Metagenomics is a field of research that focuses on the sequencing of communities of organisms. This adds an additional layer of complexity to the analysis of short reads produced from metagenomics samples containing multiple sources of genetic information. Often these reads must be clustered or binned into their respective genomes before assembly or analysis of the reads can take place to avoid chimeric assembly results [9]. Multiple clustering and binning algorithms have been developed to address this issue [10–12]. While assembly results have been shown to be substantially improved by clustering metagenomics data before sequence assembly [13], overlap relationships retained by the assembly overlap graph are lost, leading to the removal of key global read overlap relationships and read similarities.
To address this issue, we previously introduced a short read analysis algorithm [14] that utilizes an overlap graph to model reads and their overlap relationships. Our algorithm utilizes Heavy Edge Matching (HEM) and graph coarsening methods [15] to efficiently reduce the overlap graph iteratively and to generate clusters of reads. At each graph coarsening iteration the algorithm outputs the reduced graph, producing a series of graphs representing the original read dataset across a spectrum of granularities. In comparison, most previous methods rely on a single graph to represent the read dataset, which may not capture all dataset features. The goal of our research is to create a multilevel approach that will allow for the extraction and analysis of dataset features at different information granularities that can be integrated into the assembly or analysis process. In our previous work, we applied our algorithm to cluster simulated reads representing a metagenomics dataset produced by the 454 technology. We then applied our algorithm to 454 bacterial datasets downloaded from NCBI to test our algorithm's ability to efficiently reduce and store the overlap graph. In this paper, we test the scalability of our algorithm and its ability to accurately cluster simulated Illumina read datasets at different genome coverages. We compare our algorithm's performance when applied to simulated 454 reads versus simulated Illumina reads. We also conduct a study using an Illumina metagenomics dataset downloaded from NCBI to evaluate the scalability of our algorithm. The obtained results show that our algorithm was able to substantially reduce the Illumina metagenomics overlap graph size and is scalable for large datasets. Results also demonstrate that our algorithm is practical for both 454 and Illumina data.

● INFORMATION SHOWN:

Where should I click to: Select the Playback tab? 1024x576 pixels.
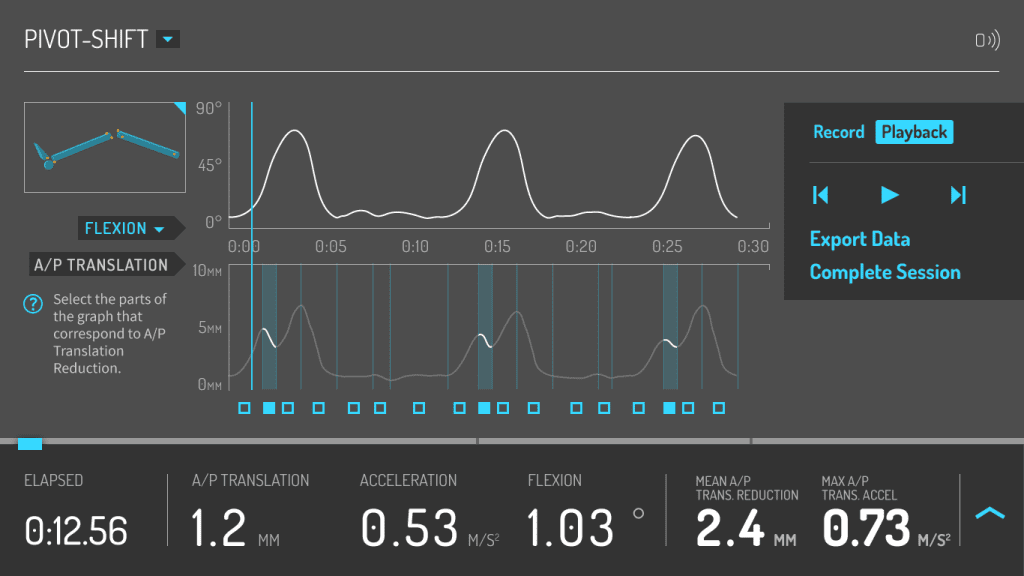(x=914, y=132)
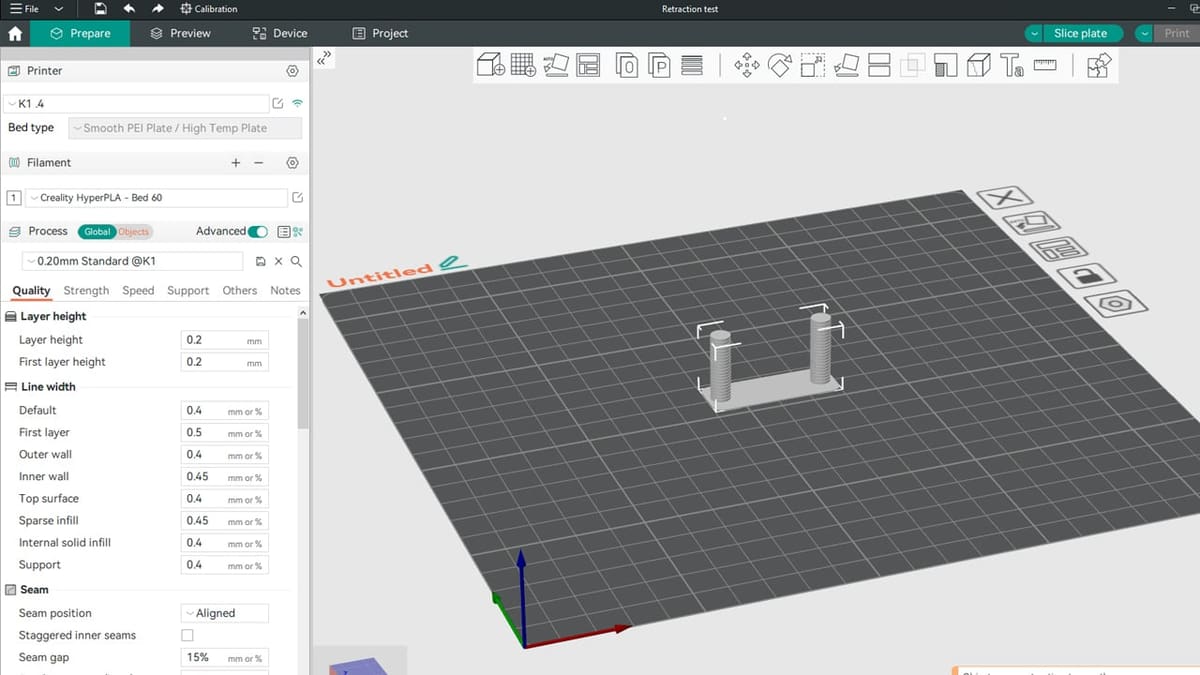Click the unlock icon on the build plate

[1086, 277]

● WHAT TO WORK ON:
Copy the entire metagenomics read-clustering excerpt that appears before the material, word for word and with nothing left out.

● RESPONSE AREA:
Metagenomics is a field of research that focuses on the sequencing of communities of organisms. This adds an additional layer of complexity to the analysis of short reads produced from metagenomics samples containing multiple sources of genetic information. Often these reads must be clustered or binned into their respective genomes before assembly or analysis of the reads can take place to avoid chimeric assembly results [9]. Multiple clustering and binning algorithms have been developed to address this issue [10–12]. While assembly results have been shown to be substantially improved by clustering metagenomics data before sequence assembly [13], overlap relationships retained by the assembly overlap graph are lost, leading to the removal of key global read overlap relationships and read similarities.
To address this issue, we previously introduced a short read analysis algorithm [14] that utilizes an overlap graph to model reads and their overlap relationships. Our algorithm utilizes Heavy Edge Matching (HEM) and graph coarsening methods [15] to efficiently reduce the overlap graph iteratively and to generate clusters of reads. At each graph coarsening iteration the algorithm outputs the reduced graph, producing a series of graphs representing the original read dataset across a spectrum of granularities. In comparison, most previous methods rely on a single graph to represent the read dataset, which may not capture all dataset features. The goal of our research is to create a multilevel approach that will allow for the extraction and analysis of dataset features at different information granularities that can be integrated into the assembly or analysis process. In our previous work, we applied our algorithm to cluster simulated reads representing a metagenomics dataset produced by the 454 technology. We then applied our algorithm to 454 bacterial datasets downloaded from NCBI to test our algorithm's ability to efficiently reduce and store the overlap graph. In this paper, we test the scalability of our algorithm and its ability to accurately cluster simulated Illumina read datasets at different genome coverages. We compare our algorithm's performance when applied to simulated 454 reads versus simulated Illumina reads. We also conduct a study using an Illumina metagenomics dataset downloaded from NCBI to evaluate the scalability of our algorithm. The obtained results show that our algorithm was able to substantially reduce the Illumina metagenomics overlap graph size and is scalable for large datasets. Results also demonstrate that our algorithm is practical for both 454 and Illumina data.